Segment Start: Supplied material

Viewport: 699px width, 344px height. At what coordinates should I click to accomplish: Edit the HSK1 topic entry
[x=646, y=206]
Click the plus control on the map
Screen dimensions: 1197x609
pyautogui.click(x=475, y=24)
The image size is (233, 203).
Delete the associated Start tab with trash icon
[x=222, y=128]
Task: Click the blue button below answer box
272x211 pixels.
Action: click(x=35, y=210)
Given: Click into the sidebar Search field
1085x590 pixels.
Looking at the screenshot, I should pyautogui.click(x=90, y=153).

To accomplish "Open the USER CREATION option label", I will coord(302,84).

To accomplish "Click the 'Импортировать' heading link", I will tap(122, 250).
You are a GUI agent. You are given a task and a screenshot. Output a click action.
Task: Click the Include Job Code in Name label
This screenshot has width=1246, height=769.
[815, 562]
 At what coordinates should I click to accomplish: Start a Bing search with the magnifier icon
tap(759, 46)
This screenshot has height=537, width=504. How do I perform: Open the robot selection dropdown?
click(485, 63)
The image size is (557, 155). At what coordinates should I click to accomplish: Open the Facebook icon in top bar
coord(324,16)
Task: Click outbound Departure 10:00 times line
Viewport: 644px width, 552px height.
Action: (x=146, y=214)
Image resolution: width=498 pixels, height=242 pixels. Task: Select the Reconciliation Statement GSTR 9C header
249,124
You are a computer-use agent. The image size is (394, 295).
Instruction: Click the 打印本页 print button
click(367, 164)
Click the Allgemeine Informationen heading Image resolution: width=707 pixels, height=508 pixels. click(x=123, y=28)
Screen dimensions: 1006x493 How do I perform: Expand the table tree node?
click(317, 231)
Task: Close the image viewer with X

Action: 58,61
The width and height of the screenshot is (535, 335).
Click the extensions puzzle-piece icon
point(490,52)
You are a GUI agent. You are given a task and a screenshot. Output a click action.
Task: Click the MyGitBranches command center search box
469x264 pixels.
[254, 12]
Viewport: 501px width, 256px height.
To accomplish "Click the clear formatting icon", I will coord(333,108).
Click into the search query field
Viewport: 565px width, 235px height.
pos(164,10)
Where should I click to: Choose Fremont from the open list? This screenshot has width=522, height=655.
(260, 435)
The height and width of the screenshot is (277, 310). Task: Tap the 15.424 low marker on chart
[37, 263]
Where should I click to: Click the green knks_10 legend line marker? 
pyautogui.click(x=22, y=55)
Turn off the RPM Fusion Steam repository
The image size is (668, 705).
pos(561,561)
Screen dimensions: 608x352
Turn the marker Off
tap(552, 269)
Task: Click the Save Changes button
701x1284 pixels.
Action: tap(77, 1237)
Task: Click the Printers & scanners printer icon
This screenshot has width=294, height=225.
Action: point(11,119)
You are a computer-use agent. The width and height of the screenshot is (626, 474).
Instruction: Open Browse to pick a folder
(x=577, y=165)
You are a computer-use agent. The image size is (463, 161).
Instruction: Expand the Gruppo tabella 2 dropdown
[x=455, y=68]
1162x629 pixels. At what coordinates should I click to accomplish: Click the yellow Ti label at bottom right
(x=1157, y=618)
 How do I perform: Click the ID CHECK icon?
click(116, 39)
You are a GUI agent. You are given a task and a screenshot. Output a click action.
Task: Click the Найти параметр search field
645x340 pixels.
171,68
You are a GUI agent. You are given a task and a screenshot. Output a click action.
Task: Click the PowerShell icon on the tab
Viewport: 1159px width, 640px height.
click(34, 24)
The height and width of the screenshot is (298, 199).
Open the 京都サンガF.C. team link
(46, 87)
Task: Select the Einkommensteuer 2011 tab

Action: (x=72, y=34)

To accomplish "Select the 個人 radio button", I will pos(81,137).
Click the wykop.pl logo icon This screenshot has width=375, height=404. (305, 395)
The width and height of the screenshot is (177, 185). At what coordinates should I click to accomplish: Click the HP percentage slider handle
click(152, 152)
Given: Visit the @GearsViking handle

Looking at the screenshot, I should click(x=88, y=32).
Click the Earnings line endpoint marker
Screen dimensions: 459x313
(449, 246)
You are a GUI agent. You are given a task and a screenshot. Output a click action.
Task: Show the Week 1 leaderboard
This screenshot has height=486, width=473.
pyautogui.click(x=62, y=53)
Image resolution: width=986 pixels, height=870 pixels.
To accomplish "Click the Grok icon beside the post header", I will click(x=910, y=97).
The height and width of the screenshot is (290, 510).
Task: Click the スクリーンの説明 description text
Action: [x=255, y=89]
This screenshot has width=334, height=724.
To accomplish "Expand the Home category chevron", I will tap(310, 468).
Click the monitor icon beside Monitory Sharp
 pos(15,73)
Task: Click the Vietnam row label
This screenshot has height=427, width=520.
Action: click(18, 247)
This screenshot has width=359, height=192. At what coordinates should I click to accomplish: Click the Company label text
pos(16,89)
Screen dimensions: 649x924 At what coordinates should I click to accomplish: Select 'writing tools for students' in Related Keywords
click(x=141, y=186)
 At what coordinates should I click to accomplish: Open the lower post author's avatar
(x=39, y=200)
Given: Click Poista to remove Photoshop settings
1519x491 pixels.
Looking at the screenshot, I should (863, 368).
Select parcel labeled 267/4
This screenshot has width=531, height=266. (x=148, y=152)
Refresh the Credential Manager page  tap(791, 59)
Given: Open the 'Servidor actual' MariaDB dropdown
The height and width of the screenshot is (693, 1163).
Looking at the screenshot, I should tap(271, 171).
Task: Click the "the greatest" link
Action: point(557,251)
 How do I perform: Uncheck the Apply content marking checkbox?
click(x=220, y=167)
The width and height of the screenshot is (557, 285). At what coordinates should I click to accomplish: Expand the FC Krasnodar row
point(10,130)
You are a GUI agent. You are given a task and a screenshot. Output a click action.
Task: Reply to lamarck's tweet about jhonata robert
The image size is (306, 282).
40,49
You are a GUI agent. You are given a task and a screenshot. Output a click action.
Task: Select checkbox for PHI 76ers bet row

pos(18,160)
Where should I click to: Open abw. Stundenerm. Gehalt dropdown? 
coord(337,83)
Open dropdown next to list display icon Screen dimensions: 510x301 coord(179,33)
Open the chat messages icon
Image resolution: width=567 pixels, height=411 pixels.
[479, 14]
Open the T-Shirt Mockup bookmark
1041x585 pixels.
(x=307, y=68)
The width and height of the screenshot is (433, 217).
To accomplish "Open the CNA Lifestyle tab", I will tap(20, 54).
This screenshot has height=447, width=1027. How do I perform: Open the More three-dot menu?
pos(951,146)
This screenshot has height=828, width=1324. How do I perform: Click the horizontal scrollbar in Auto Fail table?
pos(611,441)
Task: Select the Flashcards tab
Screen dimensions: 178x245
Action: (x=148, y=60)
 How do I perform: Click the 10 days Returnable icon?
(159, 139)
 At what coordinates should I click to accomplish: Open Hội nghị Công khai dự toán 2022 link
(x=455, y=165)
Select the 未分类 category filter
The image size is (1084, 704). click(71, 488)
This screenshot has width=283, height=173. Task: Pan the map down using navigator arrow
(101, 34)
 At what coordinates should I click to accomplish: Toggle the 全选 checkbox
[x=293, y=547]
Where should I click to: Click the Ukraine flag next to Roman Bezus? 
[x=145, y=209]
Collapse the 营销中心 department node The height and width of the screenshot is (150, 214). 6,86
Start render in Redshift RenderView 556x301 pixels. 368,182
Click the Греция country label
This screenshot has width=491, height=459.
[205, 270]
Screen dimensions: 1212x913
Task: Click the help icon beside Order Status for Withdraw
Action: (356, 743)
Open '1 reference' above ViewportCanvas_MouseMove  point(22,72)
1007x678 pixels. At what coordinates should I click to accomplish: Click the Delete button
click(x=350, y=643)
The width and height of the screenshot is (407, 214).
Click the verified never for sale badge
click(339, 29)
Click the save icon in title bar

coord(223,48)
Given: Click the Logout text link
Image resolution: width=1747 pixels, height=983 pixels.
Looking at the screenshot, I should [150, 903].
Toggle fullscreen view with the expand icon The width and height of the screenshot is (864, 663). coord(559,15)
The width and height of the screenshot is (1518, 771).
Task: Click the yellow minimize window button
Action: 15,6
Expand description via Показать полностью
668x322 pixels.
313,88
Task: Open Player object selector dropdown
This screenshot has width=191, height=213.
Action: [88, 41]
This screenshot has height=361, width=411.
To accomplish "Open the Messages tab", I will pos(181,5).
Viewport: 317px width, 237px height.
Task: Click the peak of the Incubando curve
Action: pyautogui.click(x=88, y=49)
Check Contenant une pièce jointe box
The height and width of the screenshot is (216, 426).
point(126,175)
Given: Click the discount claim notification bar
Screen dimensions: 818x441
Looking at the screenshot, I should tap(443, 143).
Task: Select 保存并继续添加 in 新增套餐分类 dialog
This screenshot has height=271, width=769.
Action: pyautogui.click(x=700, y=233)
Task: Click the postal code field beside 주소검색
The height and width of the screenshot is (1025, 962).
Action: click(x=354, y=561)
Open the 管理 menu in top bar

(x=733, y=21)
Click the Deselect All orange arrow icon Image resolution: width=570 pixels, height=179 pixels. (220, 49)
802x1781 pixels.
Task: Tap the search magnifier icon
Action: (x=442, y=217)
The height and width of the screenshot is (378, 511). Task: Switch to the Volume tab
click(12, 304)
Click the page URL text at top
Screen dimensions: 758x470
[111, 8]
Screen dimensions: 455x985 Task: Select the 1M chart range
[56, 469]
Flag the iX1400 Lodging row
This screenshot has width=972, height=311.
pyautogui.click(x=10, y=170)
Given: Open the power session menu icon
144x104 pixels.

Segment End: Supplied material

Determine how many lines of the listing above include the word "computer", then write only that number.

3